Fad Diet or a Modern Take on an Ancient Way of Life?
Raw food -As our pseudo leading ladies of Hollywood would say- that's Hot. Once only associated with Hippies, Tree Huggers, cults and the occasional over zealous purist, the art of raw food has become a movement all unto to itself.
With a doctrine that states that food may only be cooked to 118 degrees Fahrenheit, this sensation is taking the culinary world by storm. Followers of this diet believe that cooking food destroys enzymes, which aid in the digestion of food, thus depriving our own bodies of enzymes, which lead to toxicity, over eating, weight gain, obesity and less energy, as well as a myriad of other unpleasantries. With a history that predates modern man, the consumption of raw food has shaped the world (though fans of the well-done steak may disagree), as we know it.
Surprisingly the meal options on this diet are more diverse than one would originally believe. Many opt for the simpler menus of salads with beans for protein, vegetables, fruit and raw fish. Others, such as renowned Chef Charlie Trotter opt for a more creative, time-intensive take on the movement.

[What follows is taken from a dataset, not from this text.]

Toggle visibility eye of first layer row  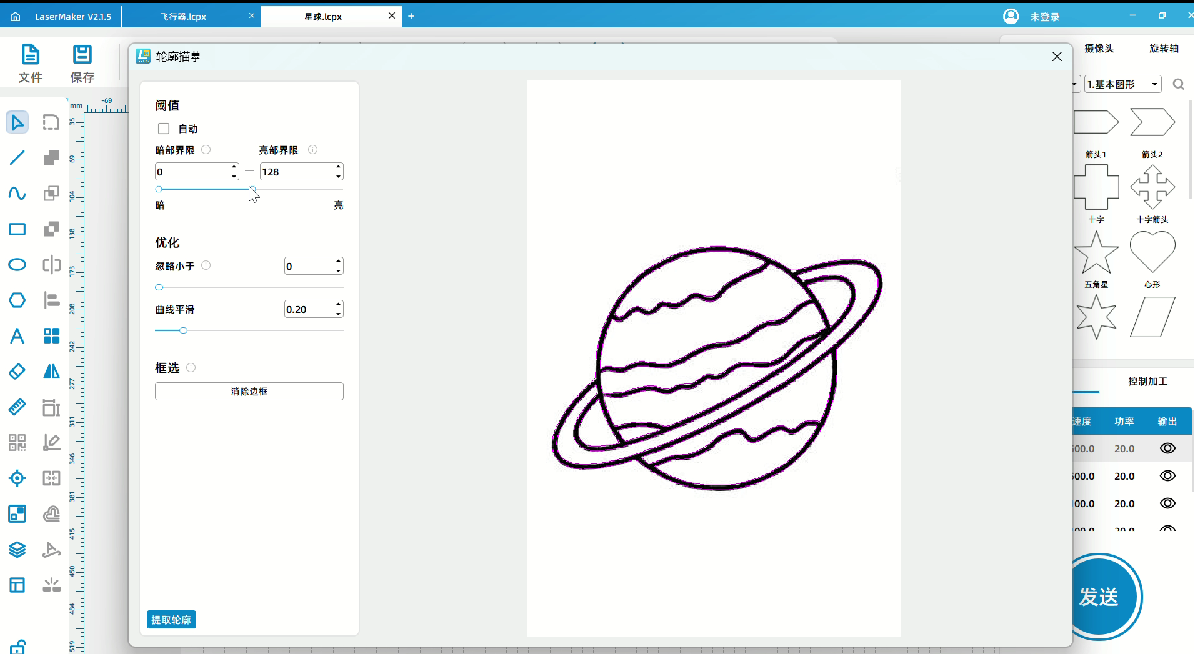pos(1167,449)
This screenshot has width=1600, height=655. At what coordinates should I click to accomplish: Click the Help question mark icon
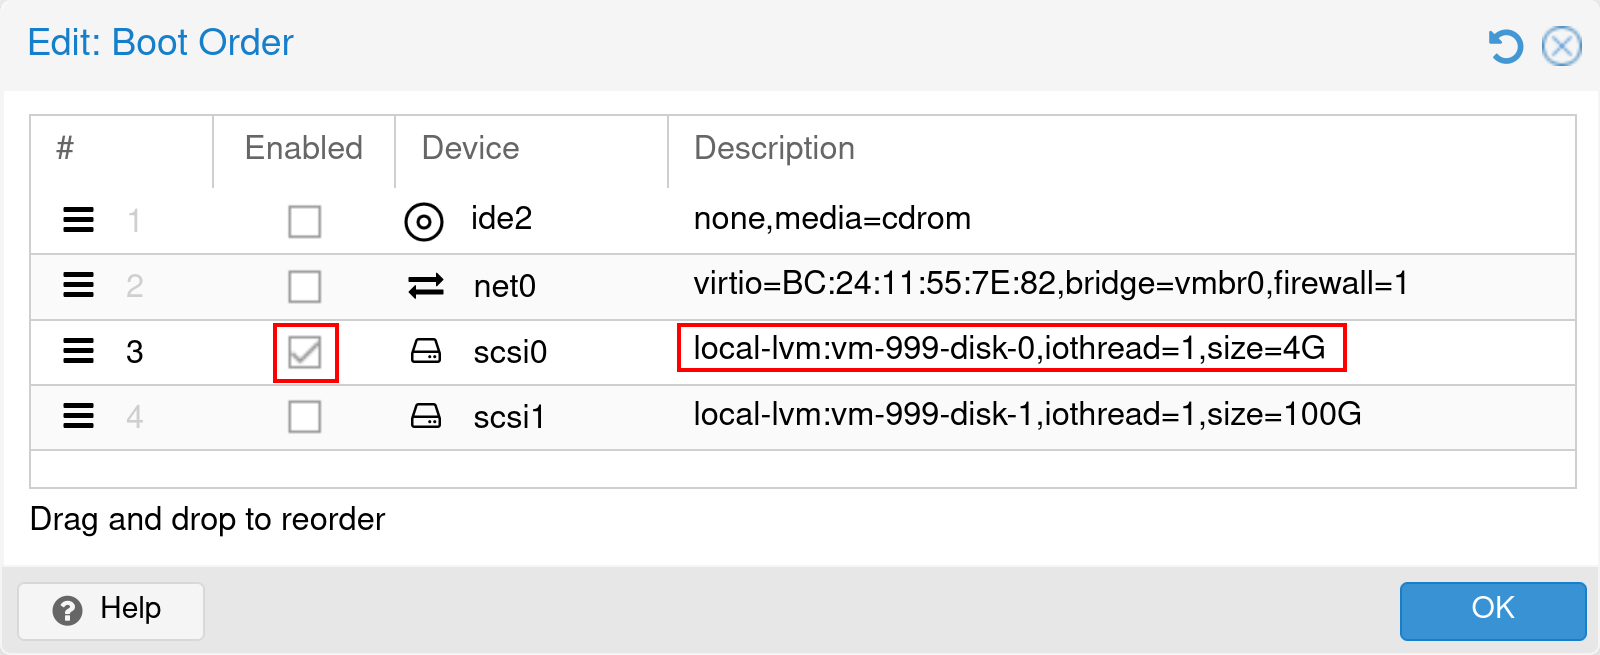tap(67, 610)
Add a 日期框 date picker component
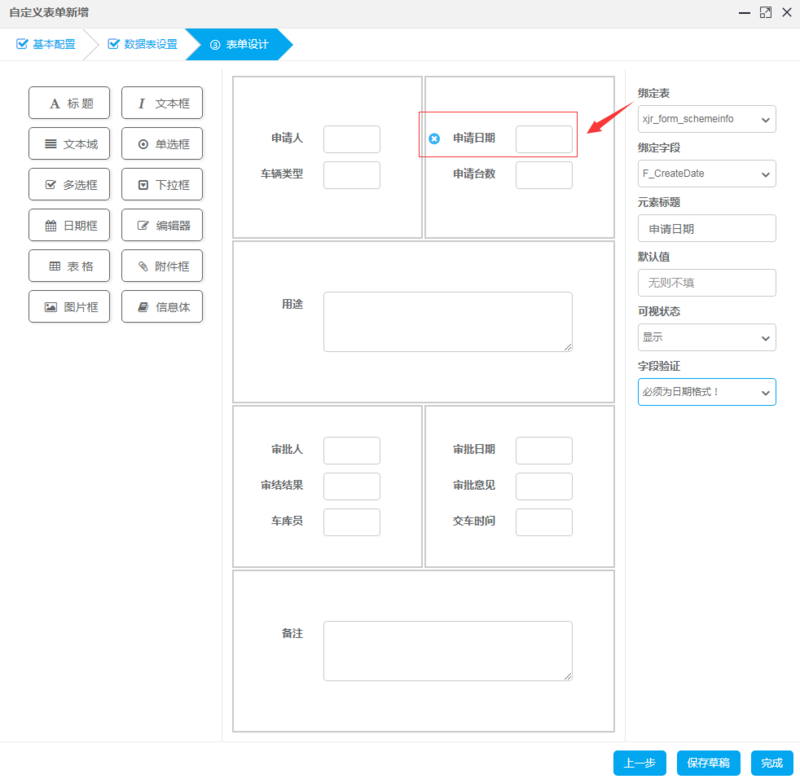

Trotter have taken the reins on this modern rendition of a post-modern diet. Not only co-author of cookbook "Raw", Trotter serves up a raw and living foods tasting menu at his Chicago based restaurant. Filled with wildly innovative dishes full of exotic ingredients such as: ginger, galanga, lemon grass, coconut — along with raw garlic and citrus juice, his menu pleases the palate in a surprising way.
To do this diet ‘right’ Trotter says that a dehydrator is a must. Since heat is the enemy ovens are out, but by dehydrating ingredients over several hours concentrates flavors and provides a wider spectrum of textures. Also essential to success is a juicer and a blender -fruit smoothies seem to be a staple for the newbies.
Given that it is our cooking methods that we usually rely upon to kill the bacteria in our food, and since heat is the enemy of the movement, choosing organic, pesticide-free produce is essential. As summer is upon up farmers markets are abundant. A directory for those local can usually be found in your town’s newspaper.
Sample Raw Movement Recipe:
Raw Ravioli From AlissaCohen.com
Peal the turnips. Slice the turnips into very thin slices, by cutting them in half and then using a spiral slicer, mandolin or other vegetable slicer to make thin round disks.
These will be used as the wrapper which would normally be the pasta dough.
Blend the pine nuts, macadamia nuts and walnuts in a food processor until ground. Add the rest of the ingredients and blend well, until creamy.
Soak the sun dried tomatoes until soft. Blend in food processor, the tomatoes, sun-dried tomatoes, basil, and garlic until well blended . Add the dates and olive oil and blend until smooth. This sauce should be thick.
Remove a single turnip slice from the batch. Place a teaspoon full of cheese filling in the turnip slice and fold the turnip over until all the sides meet. Squeeze the edges together. Some of the filling will ooze out, but this is what will hold the edges together. Just put the excess back into the bowl to reuse. If you don't have enough filling in them they will not stick together. Place them in a single layer on a large plate and drizzle the tomato sauce on top, allow to sit for a few hours. The turnip will become soft from the tomato sauce. Use a spatula to scoop the ravioli's up and serve.